Steve Dykes-USA TODAY Sports

The Portland Timbers and Will Johnson parted ways on Friday, bringing to a close a remarkable three-year run in which the club, with Johnson as its captain, rose from irrelevance to preeminence.

Johnson’s departure from Portland comes after a season in which he struggled to make his way back from a broken leg and eventually lost his starting spot within the team. In the end, Johnson made just one appearance during the Timbers’ historic run this fall: A one-minute cameo in stoppage time of the first leg of the Western Conference Final.

That cameo on a chilly November evening at Providence Park, it turned out, was Johnson's curtain call. It was the captain's last appearance at Providence Park in green and gold.

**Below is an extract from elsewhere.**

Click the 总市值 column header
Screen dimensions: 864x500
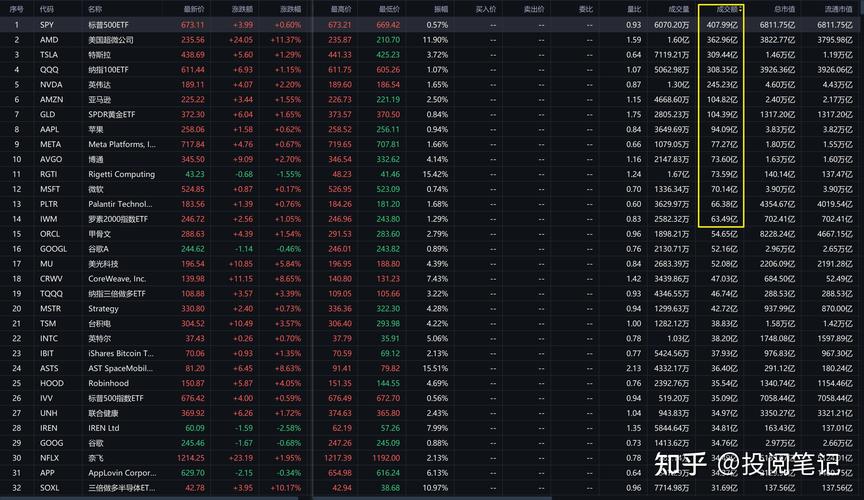click(x=783, y=9)
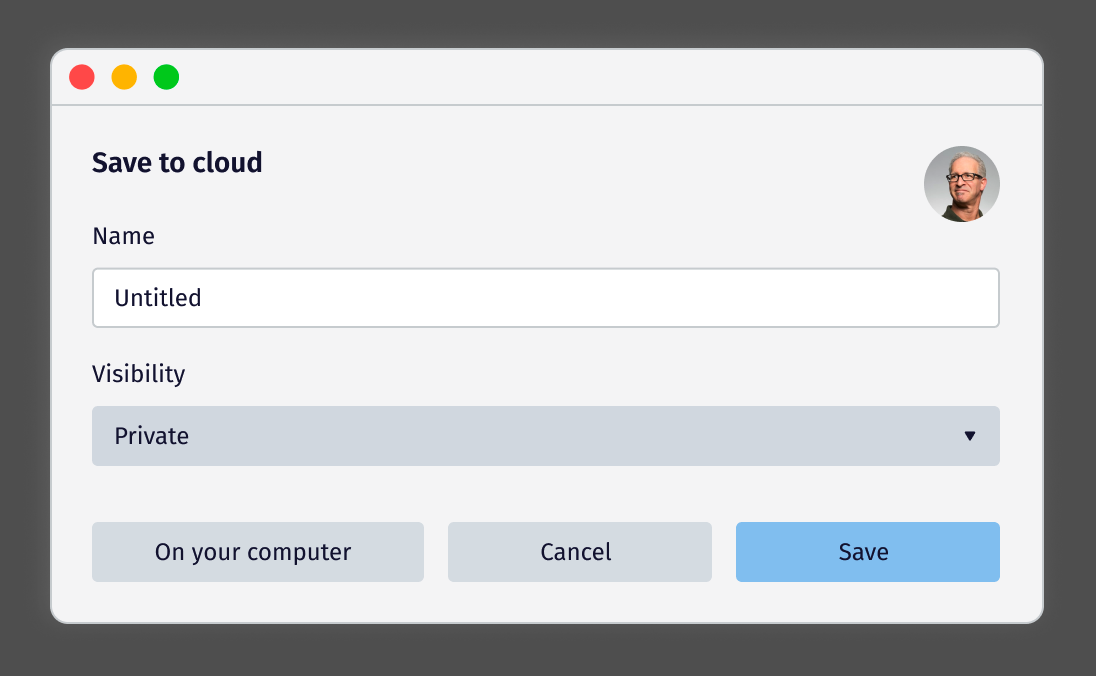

But it was a curtain call that few noticed at the time, with the crowd singing the Timbers to a first-leg victory that they would ride to a berth in the MLS Cup Final. In a moment in which the Providence Park crowd was focused on the quest for the trophy that the Timbers would capture just two weeks later, Johnson’s final appearance at the home ground was an afterthought.

And that, perhaps, is the greatest testament to the impact that Will Johnson had on the Timbers.

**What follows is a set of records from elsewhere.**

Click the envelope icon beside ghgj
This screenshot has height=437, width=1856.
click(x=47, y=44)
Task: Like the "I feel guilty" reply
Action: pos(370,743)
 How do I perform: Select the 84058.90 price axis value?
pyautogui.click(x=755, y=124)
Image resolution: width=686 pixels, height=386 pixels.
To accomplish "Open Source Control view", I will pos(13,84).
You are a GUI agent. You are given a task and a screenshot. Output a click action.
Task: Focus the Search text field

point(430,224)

When Johnson arrived in Portland, the Timbers were fresh off a season in which they finished with 34 points, in eighth place in the Western Conference, and with the third worst record in MLS. After an acceptable inaugural season, the wheels came off the Timbers’ wagon in year two.

As a result, the coach was gone. The high-priced DP was gone. And the Timbers were starting over.

Johnson first came to Providence Park as a Timber on a cold January morning in 2013. The coach was new. The DP was new. And the captain was new.

But the shadow of 2012 lingered. Even the most optimistic observers recognized that building out of the ruins of the 2012 Timbers would likely take years. And Johnson wasn’t blind to that.

The challenge is turning this team into a playoff-caliber team -- turning it into a contender every year -- and not just a team with good fans. Not just a team with a lot of good support. It needs to be a winning team.

From his first day in Portland, Johnson was keenly aware of the issues the club had in its brief MLS history before he arrived. And throughout the Timbers’ first two seasons in MLS, no problem was bigger than their road form.

Johnson, in fact, was so aware of the Timbers’ problems away from Providence Park that, without any prompting, he twice raised the issue in his first interview after arriving in Portland.

Winning on the road needs to be an absolute priority, and it’s something that hasn’t gone right in the first two seasons. It’s an extremely difficult challenge -- especially when you’re assembling a new team -- but it’s something that we have to figure out a way to do, otherwise we’ll be on the outside looking in again and I don’t see that as an option.

Take a moment to consider the audacity of Johnson’s final point -- that being on the outside looking in again wasn’t an option -- in light of the fact that at that time the club was still picking up the pieces from one of the worst seasons in its history.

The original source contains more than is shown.